What you need to do:
Word for word, print all of the lines below.
Start of Provided entries
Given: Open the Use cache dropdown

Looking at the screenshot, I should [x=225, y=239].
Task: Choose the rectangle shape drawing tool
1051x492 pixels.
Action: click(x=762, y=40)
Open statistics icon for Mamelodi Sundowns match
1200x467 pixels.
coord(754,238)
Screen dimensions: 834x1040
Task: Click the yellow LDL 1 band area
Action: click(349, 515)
End of Provided entries
Answer for the task:
Given: Open the Use cache dropdown

Looking at the screenshot, I should [x=225, y=239].
Task: Choose the rectangle shape drawing tool
1051x492 pixels.
Action: click(x=762, y=40)
Open statistics icon for Mamelodi Sundowns match
1200x467 pixels.
coord(754,238)
Screen dimensions: 834x1040
Task: Click the yellow LDL 1 band area
Action: click(349, 515)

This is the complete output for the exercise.